OK I hope I gave enough info, scattered though it may be, I can get voltages if needed, I've checked it before the last time it committed suicide, everything was well within tolerance everywhere. At this point only the tubes have been replaced, and the cap disconnected temporarily. I've been trying to keep the mods to a minimum, I'm not looking for more power, just the fatter sound I get with the 6L6 is excellent. Speaker is a Gorilla 4 ohm 8 inch, and has always sounded great, is still in good condition. I've gone over the wiring, everything is right according to the layout, all components match also except the one swapped resistor.
I have a 1974 Champ I've played (usually pretty hard) since about 1990 or so. Got it used, no tubes or speaker, got those and found out later I could use a 6L6 power tube, been using it that way since around 1992 I guess. No problems. Several years ago I swapped out most of the capacitors, beginning with the electrolytics, then orange drops all around. At this point resistors have been replaced also, it had started hissing a bit and that cured the hiss, so the only thing not replaced is two disk capacitors.
One is mounted on top of the power tube, marked 330K (30pf or 300?), pins 5-8 [I'm not great at deciphering the cap markings and apparently some have changed] the other is connected to the wire that comes from pin 1 of the preamp tube. The 330K is not shown on my layout diagram, the 250pf is, and is marked as such on the layout.

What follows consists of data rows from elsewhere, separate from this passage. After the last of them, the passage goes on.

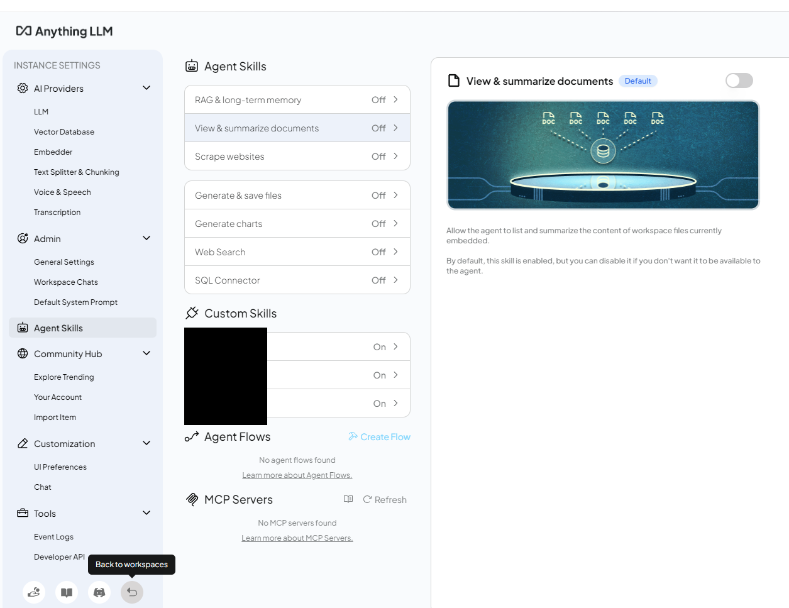The image size is (789, 608).
Task: Open the Discord community icon in sidebar footer
Action: tap(99, 592)
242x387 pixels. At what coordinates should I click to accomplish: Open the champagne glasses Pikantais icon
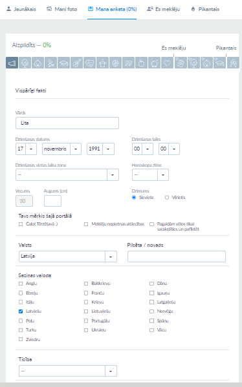(x=233, y=63)
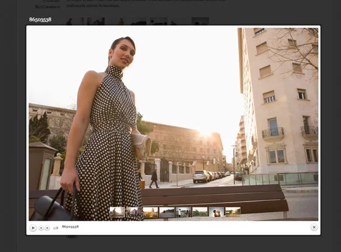Screen dimensions: 341x252
Task: Show the third thumbnail image
Action: [150, 212]
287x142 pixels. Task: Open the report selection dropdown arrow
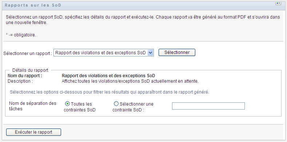151,53
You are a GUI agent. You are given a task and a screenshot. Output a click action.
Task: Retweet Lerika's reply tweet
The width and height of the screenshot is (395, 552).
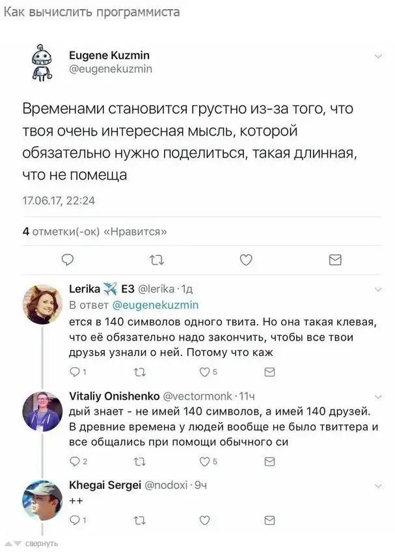(139, 372)
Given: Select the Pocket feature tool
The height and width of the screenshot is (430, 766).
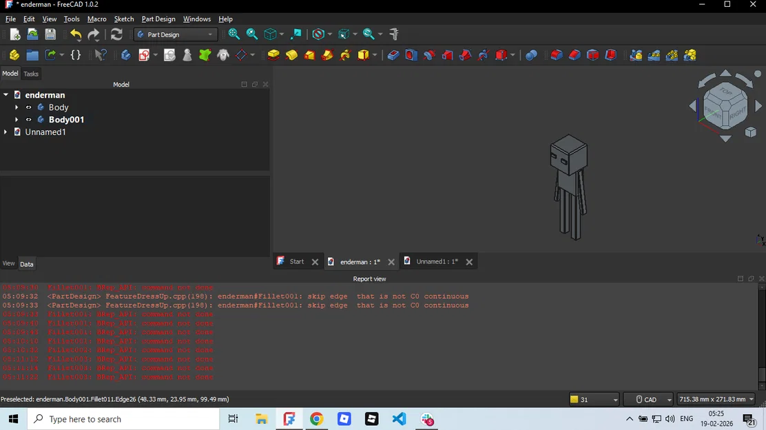Looking at the screenshot, I should pos(393,54).

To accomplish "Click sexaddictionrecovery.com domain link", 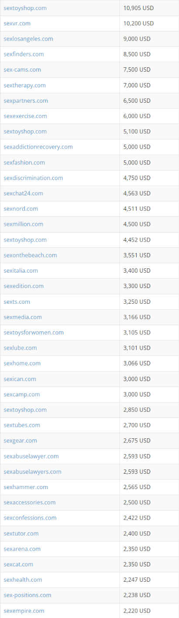I will (38, 147).
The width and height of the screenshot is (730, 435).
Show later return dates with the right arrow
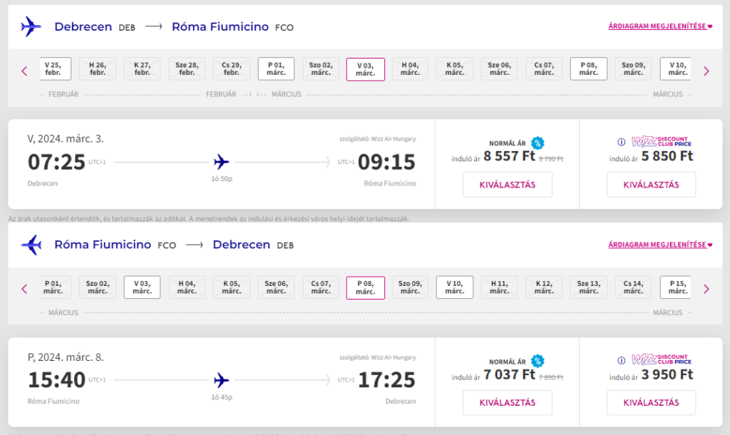[706, 289]
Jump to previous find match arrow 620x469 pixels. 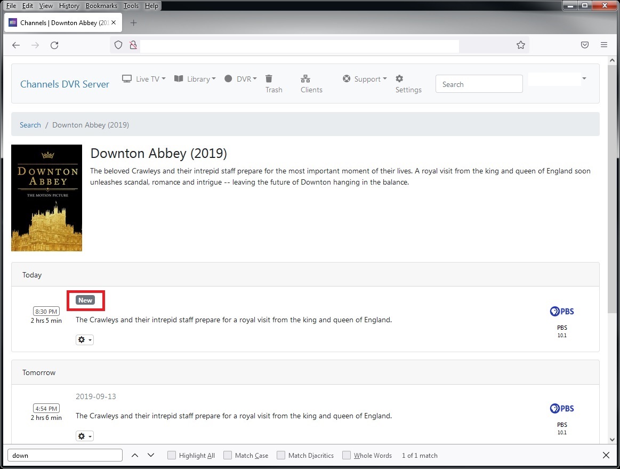135,455
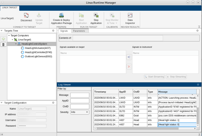The width and height of the screenshot is (202, 136).
Task: Collapse the HeadLightControlSystem node
Action: (x=16, y=44)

Couple of questions...this thing a couple of years after replacing all the caps and most of the resistors, started arcing across both power and rectifier tubes. Had to replace the power transformer, not entirely positive it was bad, but decided a new one was a good idea especially since I'm using a 6L6 in it. Still arced...replaced the rest of the resistors and a different 6L6, (and replaced tube sockets each time) still arced...
At this point the rectifier tube and those two caps are the only items not replaced, and the resistor going from ground (chassis) to the tone pot. I have a replacement but haven't dug out my old Weller...but I don't think that's it.

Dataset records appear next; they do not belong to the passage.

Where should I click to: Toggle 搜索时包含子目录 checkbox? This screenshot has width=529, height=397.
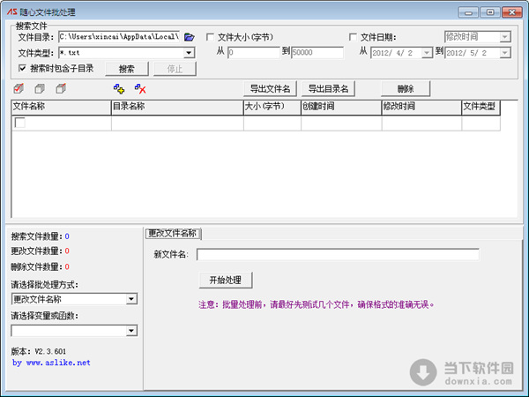pyautogui.click(x=22, y=68)

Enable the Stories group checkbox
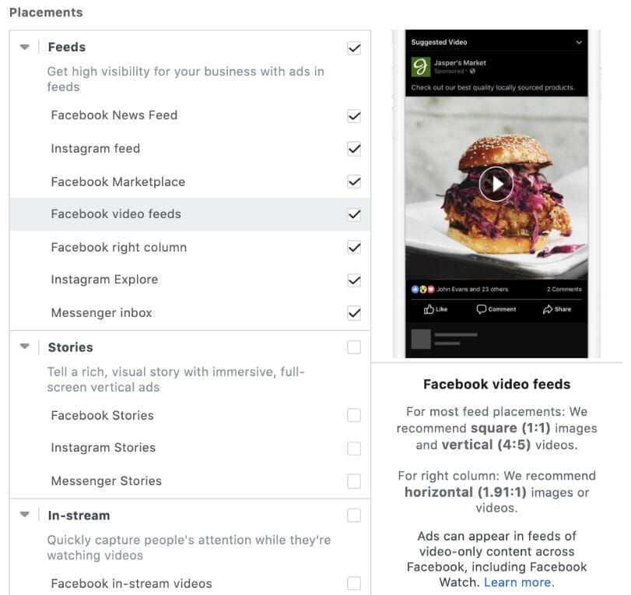354,347
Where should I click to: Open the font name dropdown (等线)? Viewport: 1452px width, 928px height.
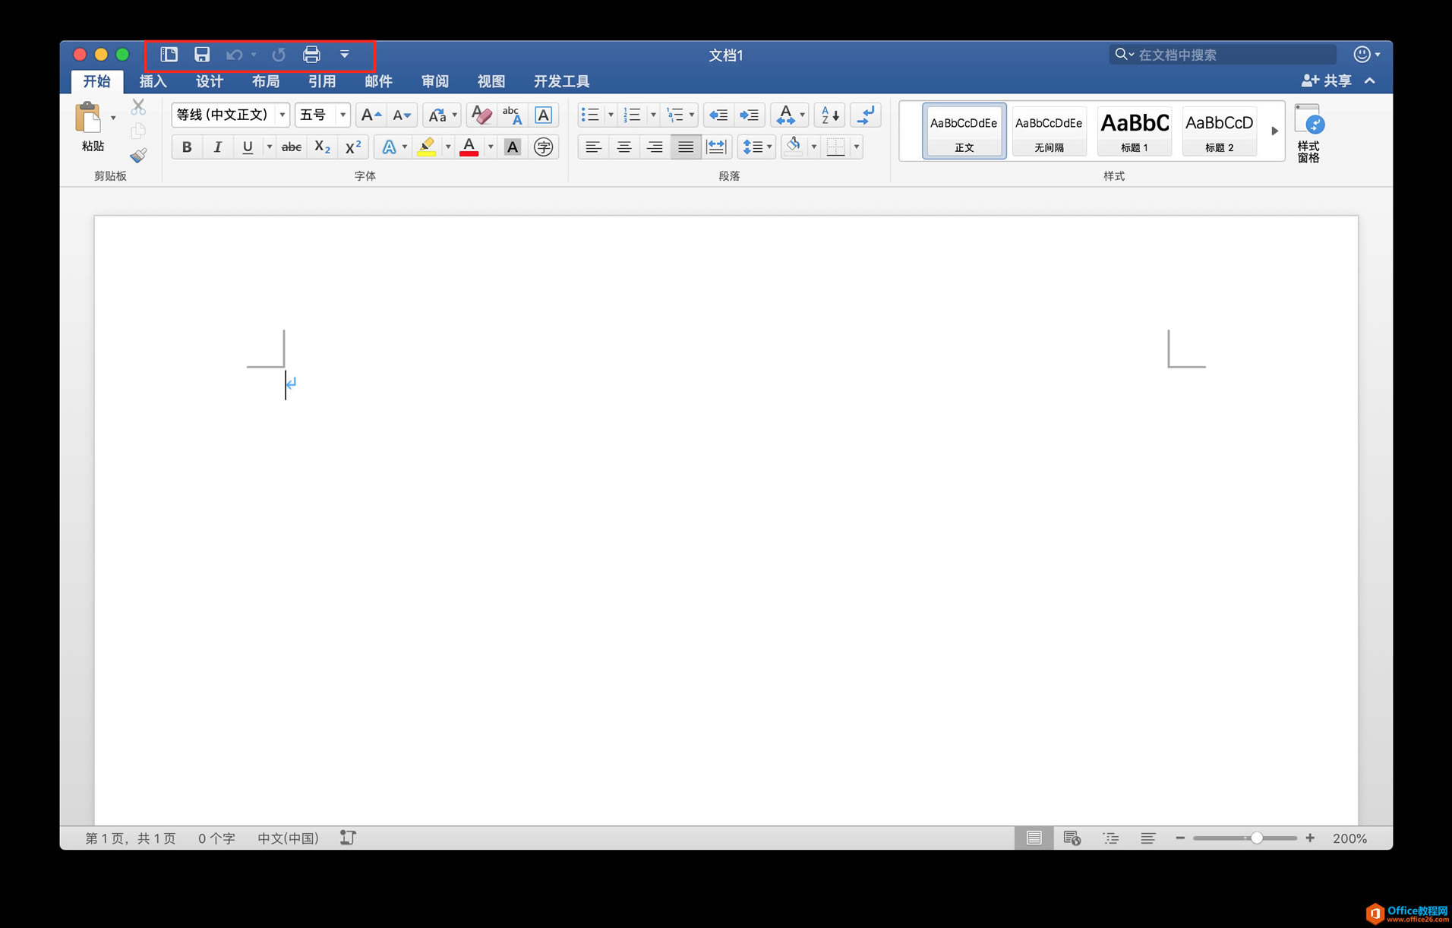(x=282, y=115)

Just got a replacement 5Y3, left the 330K on the power tube disconnected, it works and sounds great, I only played it 10 minutes or so. When it arcs it's always after playing it dimed for over an hour so things get heated up really well, I left it alone once I knew it worked and sounded good.
OK I think that's most of the background, here's what I'm wondering.

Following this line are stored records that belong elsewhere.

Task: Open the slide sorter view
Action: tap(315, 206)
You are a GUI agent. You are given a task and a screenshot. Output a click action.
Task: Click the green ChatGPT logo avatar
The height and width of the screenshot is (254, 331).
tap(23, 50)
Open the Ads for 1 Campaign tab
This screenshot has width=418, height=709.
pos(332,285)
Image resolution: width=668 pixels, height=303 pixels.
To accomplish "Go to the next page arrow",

What will happen if I leave the cap in the power tube (cathode bypass?) disconnected. Will that cause any serious problems?
What values do I need in current parts? I'm planning to try and stay within 10% if possible, that was not a big issue with the rest, a couple of minor changes in resistors, still within 10% of original values, and I used 2% tolerance resistors when I could get them.
One mod other than the 6L6 tube. I don't know the proper terms here, but the wire on pin 8 of the power tube goes straight to the board, to a 470 ohm 1 watt resistor with a 25-25 cap across it. That was changed to a 290 ohm on the advice of the amp tech who soldered in the transformer for me. The reason as I remember it was to try and bring the voltage of the 6L6 in line. Still arced after that...
Could the cap across the power tube be bad and causing it to arc? Or the rectifier tube? The rectifier was never changed until just recently because I didn't have one.
OK I hope I gave enough info, scattered though it may be, I can get voltages if needed, I've checked it before the last time it committed suicide, everything was well within tolerance everywhere. At this point only the tubes have been replaced, and the cap disconnected temporarily. I've been trying to keep the mods to a minimum, I'm not looking for more power, just the fatter sound I get with the 6L6 is excellent. Speaker is a Gorilla 4 ohm 8 inch, and has always sounded great, is still in good condition. I've gone over the wiring, everything is right according to the layout, all components match also except the one swapped resistor.